Insights from Coimbra Group report on Covid-19 impact contribute to inspire future implementation measures of the EU recovery instrument
30 June 2020
In the May issue of the Coimbra Group newsletter we announced the publication of a report on the practices of our member universities in response to the Covid-19 crisis. We were happy to be approached by Ms Anna Panagopoulou, Acting Director, Research & Innovation Outreach at the Directorate General for Research and Innovation (DG RTD) of the European Commission earlier this month, who reached out to us to discuss the insights from this report and envisage in which concrete ways the EU can further support universities through the EU recovery instrument Next Generation EU.
Dr Ann Ryan, Chair of the Coimbra Group Research Support Officers Working Group and Dr Gunda Huskobla, Chair of the Coimbra Group Doctoral Studies Working Group, who authored the chapters related to doctoral and research activities, attended the meeting, together with the Chair of the Executive Board, Prof. Ludovic Thilly and the staff at the Coimbra Group Office.
The Coimbra Group outlined the many ways in which universities are combatting the pandemic and how the research that is being carried out is multidisciplinary and therefore not limited to targeting the immediate health and medical challenges, but addresses societal, economic and cultural challenges, too. Insights from fundamental research have been harnessed in finding solutions to the pandemic and this is why it is important that fundamental research continues to be supported. Furthermore, what has come to the fore is the critical importance of Social Sciences and Humanities which demonstrates how multidisciplinary research is what will enable us to re-think and re-order society.

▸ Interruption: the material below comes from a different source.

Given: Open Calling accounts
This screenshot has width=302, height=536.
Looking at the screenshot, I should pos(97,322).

The Covid-19 crisis is posing a number of challenges to the practical implementation of research, in that access to critical research has been limited and complicated, due to the lockdown and the consequent sanitary restrictions. As a result, although research as such did not come to a halt (many researchers pivoted from lab-based research to data analysis) the move to remote work brought along issues of inequality, as researchers with caring responsibilities, women in particular, have been impacted the most. The crisis is also hampering the career progression of doctoral candidates, who will need time-to-degree as well as funding extensions for their PhD studies.
In light of the above findings, the recommendations we have conveyed through our report and to DG RTD are people-based and include support for human capital in general and particularly for young researchers, so as to avoid that the crisis has a detrimental impact on the next generation of researchers. From their side, DG RTD explained that their aim is to provide as much flexibility as it is allowed by the current framework programmes and that the recovery package will include top-up funding for research that addresses the Covid-19 crisis. Synergies with the Directorate General for Education, Youth, Sport and Culture and the Directorate General for Regional and Urban Policies will also be explored.
With regard to policy developments, Director Panagopoulou announced that although the ongoing study on the Future of Universities will be concluded this summer, the consultation process will continue in the coming months as there are some aspects that further need to be analyzed in depth. Furthermore, the Communication on the European Research Area, which is expected to be published on 22 July, will set out new policy developments.
Bringing together input from 33 universities across Europe, the report “Practices at Coimbra Group Universities in response to the COVID-19 – A Collective Reflection on the Present and Future of Higher Education in Europe” provides a snapshot of the situation at Coimbra Group universities during the period coinciding with the pandemic outbreak and lockdown in Europe (end of February/early March to April 2020): the Executive Board, the Office and the Working Groups will continue to carefully monitoring the situation at universities and promoting cooperation among our members. Constant dialogue with the European Commission will also be maintained to ensure that the EU recovery instrument, Next Generation EU, does include relevant measures for universities which have also been severely impacted by the Covid-19 crisis.